Eles assinaram uma carta pedindo voto contra a Afd alemã, afirmando que conseguem perceber semelhanças muito fortes entre a extrema direita atual com a que ascendeu ao poder na década de 1930. Na carta aberta aos eleitores alertaram: “todos nós somos a democracia, jovens ou velhos. Avós e netos. Judeus, cristãos, muçulmanos, ateus. Cabe a nós todos fazermos deste país e da Europa o que sonhamos. Milhões já saíram às ruas este ano contra o extremismo de direita, o que nos dá esperança. Uma Europa unida e pacífica é um presente maravilhoso para todos nós. Nós todos conseguimos lembrar de um tempo em que isso era algo impensável (…) para milhões de vocês, as eleições europeias são as primeiras de suas vidas. Para muitos de nós, poderá ser a última (…) da última vez que a extrema direita chegou ao poder, ainda éramos jovens, alguns de nós crianças. Eles prometeram tornar esse país grande novamente. Prometeram que a Alemanha estaria em primeiro lugar e encontraram alguém para pôr culpa por tudo o que deu errado: os judeus, os (povos nômades) sint e rom, homossexuais, pessoas com deficiência e democratas convictos. Passo a passo, milhões de pessoas foram desprovidas de seus direitos, até lhes tirarem o direito à vida”[4].
Como nos ensinou Hannah Arendt, a extrema direita não chegou ao poder por meio de um golpe, mas sim por meios democráticos. Ela usou da mentira, da propaganda e do discurso de ódio para contaminar a alma daqueles que se sentiam frustrados ou infelizes com as coisas do mundo, dando-lhes culpados objetivos, inocentes que nada tinham que ver com os reais problemas estruturais do desemprego, da desigualdade e das dificuldades do dia a dia.

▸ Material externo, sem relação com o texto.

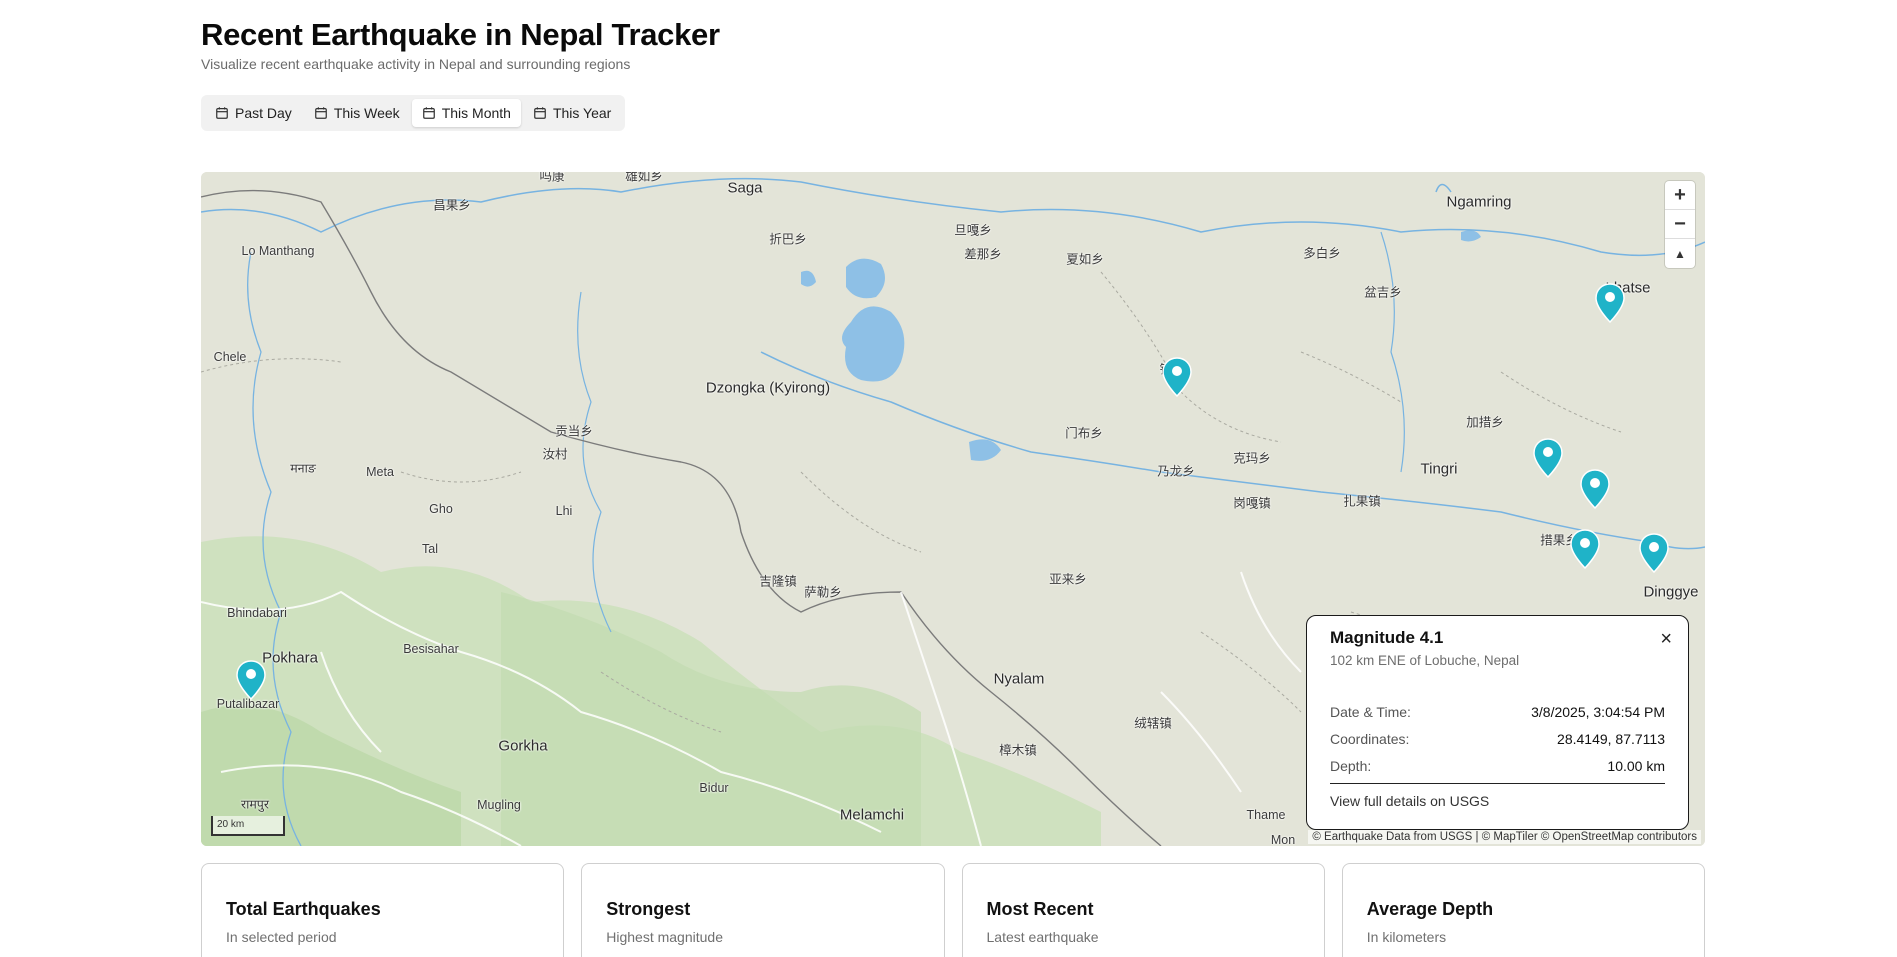 The height and width of the screenshot is (957, 1897). What do you see at coordinates (1498, 712) in the screenshot?
I see `popup-row-datetime: Date & Time: 3/8/2025, 3:04:54 PM` at bounding box center [1498, 712].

A carta escrita por esses oito sobreviventes do horror nazista foi intitulada de Nie wieder ist jetzt; isto é, o nunca mais é agora. Impedir a extrema direita de transformar a Europa novamente num campo de ódio e guerra é um dos objetivos desta carta. A ausência da memória do que aconteceu durante o nazismo, a lacuna nos jovens em relação à compreensão do que ali realmente ocorreu, os tornou presas fáceis para um mundo onde a extrema direita não precisa mais queimar livros ou colocar a Gestapo para verificar quem fala o quê, basta uma postagem mentirosa na internet, basta a viralização de uma fake news, acusando um grupo de pessoas ou a própria democracia para convencer os frustrados e infelizes de que os problemas estruturais socioeconômicos não são complexos e que seriam facilmente resolvidos se os imigrantes fossem banidos e grupos de desvirtuados ou degenerados fossem simplesmente calados. Como disse uma vez Primo Levi, sobrevivente do Holocausto, cada tempo tem seu fascismo adormecido. É preciso educar e lutar para que ele não acorde e volte a fazer sofrer.

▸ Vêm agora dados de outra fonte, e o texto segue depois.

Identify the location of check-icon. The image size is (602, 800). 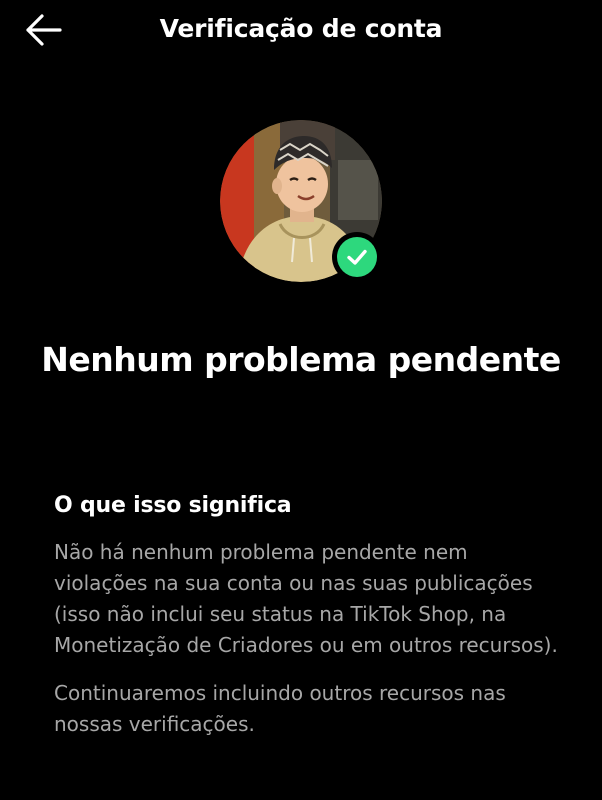
(357, 257).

Assim, para que o nunca mais seja agora, recordemos a lição de Hannah Arendt: o nazifascismo não aconteceu do dia para noite, ele foi uma longa e sombria gestação, subestimada e perigosa. Que a Europa acorde e o mundo também, pois a democracia está em risco e o futuro também.
[1] A shadow over Europe: Anti-Semitism in 2018. Disponível em <http://cnn.it/2Qr3Rbw>.
[2] A pesquisa na íntegra está disponível em https://www.claimscon.org/study/.
[3] Der Spiegel de 18 de maio de 2024.